まあ、同時代を経験していない人にしたら、観ても「なんでこれがそんなに凄いんだ??」ってなりそうですが。

カチンコ

資生堂 影も形も明るくなりましたね、目

『のんびりいこうよ』のCMがあまりにも状況にハマり過ぎてたため、すっかり有名になってしまいましたが、やはり、このCMのイメージが強烈です。後半のは俗に『図書館』と呼ばれている一編で、これをはじめとして、資生堂のサンオイルやビューティケイクその他の映像には、ずいぶんとドキドキさせられたものです。

せいぜい小学校高学年のガキが『アクエアビューティケイク』って言葉を覚えちゃうんだから、そのインパクトが想像できると思いますw

まあ、このCMに関して言えば、おそらくそこに出てくる少年が自分より年上であるにもかかわらず、自分は女性にこのような視線を受けることはないであろうなあ。なんて人生って不公平なんだ!と、悲憤慷慨した思い出も強いですがw

まあ、後になって杉山の事を知って一番びっくりしたのは、昔から「すげー」と思ってたCMのほとんどが、実は同じ人によって作られていた、ということだったのですが。

それらの一連の資生堂のCMから。

カチンコ

資生堂ナチュナルグロウ

これを観た直接のターゲットである若い女性は、いったいどう思ったんでしょうかねえ。 僕は子供心に「おんなのひとってこうやっておおきくなるんだ~!どきどき」と思っていましたw

中年になって直接的利害が薄くなってくるとあらためて、そういうある種のぽわ~っとしたどきどき感がまた強くなってくる気がします。

カチンコ

資生堂ナチュナルグロウB

これはまあ、いわゆるCMっぽい感じの映像ですが、コマ割りとか、なんともどきどきさせるものに満ちていて、音楽で言えば「三分間のプログレ」みたいな印象です。

しかも、息苦しい印象をも与えかねない結末に、意味不明の中年のおじさんのカットが入り、なんかそのまま宙吊りになったって感じさせて終わる。

そういうところはもう今のCM映像ではあり得ないんでは。

カチンコ

資生堂 1973年「春の化粧品デー」 CommentsAdd Star

この映像もとてもよく覚えていて、それまで断片的なイメージとして受け入れていたものを、ある一つの塊として受け入れて「あ、一つだったんだ!」と感じました。

当然当時は杉山のことは知らなかったので、その塊をなすものは即座に「資生堂」というブランドと結びついたわけですが…。

前田美波里、秋川リサのどきどきもののCM映像が見つからなかったのが残念。

これ以降、20歳くらいまでは、だいぶCMにはまっていたように思いますが、映像全体として刺激を受けるようなものには、あまり出会えなかった気がします。

小林麻美の「マイ・ピュア・レディ」くらいかなあ。 でもあれは小林麻美が良かったんだよなw

まあ、あらためて観ると、これは高度成長期でいまだ、男性の女性に対する一方的な幻想が男性にも女性にも受け入れられた時代だからこそなのかなあ、とも思います。

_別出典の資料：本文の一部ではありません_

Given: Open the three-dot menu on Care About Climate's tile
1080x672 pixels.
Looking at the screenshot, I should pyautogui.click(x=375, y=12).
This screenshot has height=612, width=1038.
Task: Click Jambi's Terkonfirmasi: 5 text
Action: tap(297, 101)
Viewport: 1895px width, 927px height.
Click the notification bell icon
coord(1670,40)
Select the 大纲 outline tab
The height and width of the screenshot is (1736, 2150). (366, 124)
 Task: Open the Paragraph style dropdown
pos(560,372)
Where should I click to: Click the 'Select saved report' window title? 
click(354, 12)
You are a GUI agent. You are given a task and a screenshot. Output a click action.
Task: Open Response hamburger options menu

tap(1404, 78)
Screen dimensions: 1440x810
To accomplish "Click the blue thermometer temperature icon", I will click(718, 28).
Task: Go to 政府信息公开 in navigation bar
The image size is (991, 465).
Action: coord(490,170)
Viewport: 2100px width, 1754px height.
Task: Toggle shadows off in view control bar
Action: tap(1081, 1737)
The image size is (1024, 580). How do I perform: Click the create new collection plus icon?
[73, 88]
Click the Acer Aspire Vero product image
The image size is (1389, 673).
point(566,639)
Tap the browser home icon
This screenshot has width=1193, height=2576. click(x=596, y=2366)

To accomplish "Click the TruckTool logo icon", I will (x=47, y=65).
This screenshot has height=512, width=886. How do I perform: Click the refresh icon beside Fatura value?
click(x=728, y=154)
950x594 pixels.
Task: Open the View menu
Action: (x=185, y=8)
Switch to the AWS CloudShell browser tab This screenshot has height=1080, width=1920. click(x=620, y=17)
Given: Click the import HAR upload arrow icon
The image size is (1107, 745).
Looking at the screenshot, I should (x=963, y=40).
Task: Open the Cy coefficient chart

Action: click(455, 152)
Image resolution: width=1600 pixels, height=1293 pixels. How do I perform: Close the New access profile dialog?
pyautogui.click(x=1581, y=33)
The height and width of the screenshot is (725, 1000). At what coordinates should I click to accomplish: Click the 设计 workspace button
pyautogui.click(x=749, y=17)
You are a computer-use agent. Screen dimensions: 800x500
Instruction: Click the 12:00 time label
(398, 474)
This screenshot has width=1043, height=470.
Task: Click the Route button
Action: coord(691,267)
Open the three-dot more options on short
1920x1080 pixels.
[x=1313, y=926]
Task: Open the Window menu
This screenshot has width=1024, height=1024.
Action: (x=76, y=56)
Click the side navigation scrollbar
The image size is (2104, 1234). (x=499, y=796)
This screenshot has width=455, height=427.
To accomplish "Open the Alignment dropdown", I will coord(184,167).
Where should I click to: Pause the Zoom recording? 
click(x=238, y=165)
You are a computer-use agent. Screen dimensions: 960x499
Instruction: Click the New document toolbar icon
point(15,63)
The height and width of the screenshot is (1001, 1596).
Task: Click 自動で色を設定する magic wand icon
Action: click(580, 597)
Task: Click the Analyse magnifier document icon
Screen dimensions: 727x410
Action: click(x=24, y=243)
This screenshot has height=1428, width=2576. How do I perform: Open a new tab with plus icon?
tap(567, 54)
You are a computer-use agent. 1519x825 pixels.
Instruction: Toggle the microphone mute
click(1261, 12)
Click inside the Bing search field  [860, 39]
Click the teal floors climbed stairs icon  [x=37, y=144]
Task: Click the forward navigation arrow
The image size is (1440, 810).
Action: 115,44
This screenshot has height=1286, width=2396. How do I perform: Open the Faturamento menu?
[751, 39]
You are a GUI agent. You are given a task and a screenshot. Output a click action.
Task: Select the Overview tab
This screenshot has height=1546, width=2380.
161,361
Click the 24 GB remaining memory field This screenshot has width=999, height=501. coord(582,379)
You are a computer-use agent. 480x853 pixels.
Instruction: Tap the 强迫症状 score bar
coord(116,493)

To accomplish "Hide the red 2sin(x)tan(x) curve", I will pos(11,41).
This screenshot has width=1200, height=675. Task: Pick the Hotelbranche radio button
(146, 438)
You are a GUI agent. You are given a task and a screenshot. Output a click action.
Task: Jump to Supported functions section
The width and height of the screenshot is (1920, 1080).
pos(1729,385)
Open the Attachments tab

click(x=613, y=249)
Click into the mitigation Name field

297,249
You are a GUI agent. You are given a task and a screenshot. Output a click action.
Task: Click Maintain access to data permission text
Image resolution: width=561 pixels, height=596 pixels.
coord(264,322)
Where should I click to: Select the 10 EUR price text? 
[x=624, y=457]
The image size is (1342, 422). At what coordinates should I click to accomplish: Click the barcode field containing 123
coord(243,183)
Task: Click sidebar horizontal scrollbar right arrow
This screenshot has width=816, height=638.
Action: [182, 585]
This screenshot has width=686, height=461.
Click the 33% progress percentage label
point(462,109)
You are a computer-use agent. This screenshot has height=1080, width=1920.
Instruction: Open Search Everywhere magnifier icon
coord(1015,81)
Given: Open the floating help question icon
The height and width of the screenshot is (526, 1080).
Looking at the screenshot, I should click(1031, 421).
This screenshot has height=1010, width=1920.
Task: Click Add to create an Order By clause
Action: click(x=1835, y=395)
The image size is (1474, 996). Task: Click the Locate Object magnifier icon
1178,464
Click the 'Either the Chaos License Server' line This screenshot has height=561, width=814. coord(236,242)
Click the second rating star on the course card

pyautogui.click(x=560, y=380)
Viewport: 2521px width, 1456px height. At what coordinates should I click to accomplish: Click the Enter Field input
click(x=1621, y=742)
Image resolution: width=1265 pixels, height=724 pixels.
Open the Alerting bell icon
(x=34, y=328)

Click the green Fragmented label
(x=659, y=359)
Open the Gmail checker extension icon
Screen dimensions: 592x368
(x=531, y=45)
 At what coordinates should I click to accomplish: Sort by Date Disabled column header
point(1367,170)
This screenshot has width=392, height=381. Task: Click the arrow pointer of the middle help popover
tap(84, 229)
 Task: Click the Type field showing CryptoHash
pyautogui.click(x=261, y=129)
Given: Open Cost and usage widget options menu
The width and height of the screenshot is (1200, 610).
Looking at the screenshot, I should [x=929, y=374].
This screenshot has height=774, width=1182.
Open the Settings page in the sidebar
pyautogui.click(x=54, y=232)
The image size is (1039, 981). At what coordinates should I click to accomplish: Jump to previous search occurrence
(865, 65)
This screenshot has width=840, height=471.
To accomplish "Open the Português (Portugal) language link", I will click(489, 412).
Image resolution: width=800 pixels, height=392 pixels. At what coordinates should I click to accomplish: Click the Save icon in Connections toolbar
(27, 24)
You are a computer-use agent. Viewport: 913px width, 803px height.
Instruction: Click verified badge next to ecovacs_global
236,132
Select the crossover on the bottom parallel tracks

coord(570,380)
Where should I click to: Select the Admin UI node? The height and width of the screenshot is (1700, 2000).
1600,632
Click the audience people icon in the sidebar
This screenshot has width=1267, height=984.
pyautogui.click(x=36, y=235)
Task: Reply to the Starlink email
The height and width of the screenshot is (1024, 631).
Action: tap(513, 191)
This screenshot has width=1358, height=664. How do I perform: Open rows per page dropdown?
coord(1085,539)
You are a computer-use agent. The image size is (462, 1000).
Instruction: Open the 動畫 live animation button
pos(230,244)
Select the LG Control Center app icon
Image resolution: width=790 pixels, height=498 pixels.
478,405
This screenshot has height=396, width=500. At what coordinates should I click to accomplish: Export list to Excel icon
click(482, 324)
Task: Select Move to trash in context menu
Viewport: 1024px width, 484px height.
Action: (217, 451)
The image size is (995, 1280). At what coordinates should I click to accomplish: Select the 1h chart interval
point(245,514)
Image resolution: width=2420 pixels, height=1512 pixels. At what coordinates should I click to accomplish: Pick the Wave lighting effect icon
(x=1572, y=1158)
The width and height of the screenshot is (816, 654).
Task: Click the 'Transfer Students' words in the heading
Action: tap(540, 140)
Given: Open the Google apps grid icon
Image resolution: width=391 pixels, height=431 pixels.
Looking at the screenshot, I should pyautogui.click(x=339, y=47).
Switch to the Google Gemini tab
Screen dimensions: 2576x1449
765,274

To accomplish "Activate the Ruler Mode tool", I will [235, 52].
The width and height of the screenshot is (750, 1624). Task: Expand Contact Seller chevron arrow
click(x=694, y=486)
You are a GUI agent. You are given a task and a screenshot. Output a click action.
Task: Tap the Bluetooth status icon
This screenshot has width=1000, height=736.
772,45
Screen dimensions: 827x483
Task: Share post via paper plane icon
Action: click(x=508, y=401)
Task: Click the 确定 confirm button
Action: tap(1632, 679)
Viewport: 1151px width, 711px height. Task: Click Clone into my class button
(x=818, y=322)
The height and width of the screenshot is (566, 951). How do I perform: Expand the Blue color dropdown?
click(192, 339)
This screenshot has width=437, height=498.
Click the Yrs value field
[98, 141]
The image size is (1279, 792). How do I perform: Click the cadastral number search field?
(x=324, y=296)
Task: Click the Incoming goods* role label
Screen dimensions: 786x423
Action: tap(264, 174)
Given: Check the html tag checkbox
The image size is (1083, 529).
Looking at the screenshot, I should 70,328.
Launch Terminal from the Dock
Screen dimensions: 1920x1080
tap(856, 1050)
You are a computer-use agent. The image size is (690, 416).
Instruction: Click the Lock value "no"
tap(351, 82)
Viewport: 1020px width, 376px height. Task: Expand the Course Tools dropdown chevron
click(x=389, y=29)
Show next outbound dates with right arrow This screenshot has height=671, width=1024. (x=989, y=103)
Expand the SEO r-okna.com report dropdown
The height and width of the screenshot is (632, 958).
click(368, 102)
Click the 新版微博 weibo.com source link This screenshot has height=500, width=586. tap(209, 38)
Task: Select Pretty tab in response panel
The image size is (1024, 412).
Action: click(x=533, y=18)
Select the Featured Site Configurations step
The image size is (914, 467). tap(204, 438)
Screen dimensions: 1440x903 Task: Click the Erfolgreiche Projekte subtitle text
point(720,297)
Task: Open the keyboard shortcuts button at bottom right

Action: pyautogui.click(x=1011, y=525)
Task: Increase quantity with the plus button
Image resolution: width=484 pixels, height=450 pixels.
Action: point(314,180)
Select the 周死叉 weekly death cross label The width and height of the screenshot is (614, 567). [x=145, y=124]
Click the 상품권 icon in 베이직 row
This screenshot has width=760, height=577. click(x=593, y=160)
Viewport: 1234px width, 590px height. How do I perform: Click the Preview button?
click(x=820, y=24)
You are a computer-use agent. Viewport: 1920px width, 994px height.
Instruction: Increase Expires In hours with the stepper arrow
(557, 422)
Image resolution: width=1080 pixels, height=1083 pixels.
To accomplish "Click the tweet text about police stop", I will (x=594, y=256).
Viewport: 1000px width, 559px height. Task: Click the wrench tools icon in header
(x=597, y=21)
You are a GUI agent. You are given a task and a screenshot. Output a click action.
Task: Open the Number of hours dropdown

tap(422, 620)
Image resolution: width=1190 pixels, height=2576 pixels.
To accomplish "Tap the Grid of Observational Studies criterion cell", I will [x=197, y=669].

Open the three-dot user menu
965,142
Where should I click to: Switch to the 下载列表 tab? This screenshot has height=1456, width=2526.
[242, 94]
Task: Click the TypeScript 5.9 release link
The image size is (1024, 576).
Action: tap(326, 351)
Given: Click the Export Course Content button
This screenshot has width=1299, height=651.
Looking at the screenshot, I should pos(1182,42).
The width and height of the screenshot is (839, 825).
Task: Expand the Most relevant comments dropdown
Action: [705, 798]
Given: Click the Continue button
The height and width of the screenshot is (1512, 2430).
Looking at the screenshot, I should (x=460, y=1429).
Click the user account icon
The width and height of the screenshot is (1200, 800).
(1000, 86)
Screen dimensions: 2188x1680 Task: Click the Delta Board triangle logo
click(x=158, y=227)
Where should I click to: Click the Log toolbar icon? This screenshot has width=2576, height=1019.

そいう意味では、たとえばこの時代に既に撮られていた、たとえばゴダールの映画に出てくるアンナ・カリーナのような女性像ではなくて、女性が観たらうっとおしいと思うのかも知れないですね。僕が無条件にハマれたというのは、年齢的にも、現実の女性というものに接していないガキであったという要因も大きいのかも。

残っている記事などを読むと、杉山自身は、女性に対してはかなり一方的で古風な視線で接していたようですが、しかし、作品の上でも、晩年のキューピーのCM(これも僕はかなりどきどきした)なんかは、それまでの女性像から踏み出すようなものを撮っていたと思うし、そういうところは、資生堂の「ボディサーフィン」なんかをはじめとして、実はもとからあるんじゃないかと感じます。

以上は蛇足です。 まあ、こういうのが許される時代だったのでしょうね。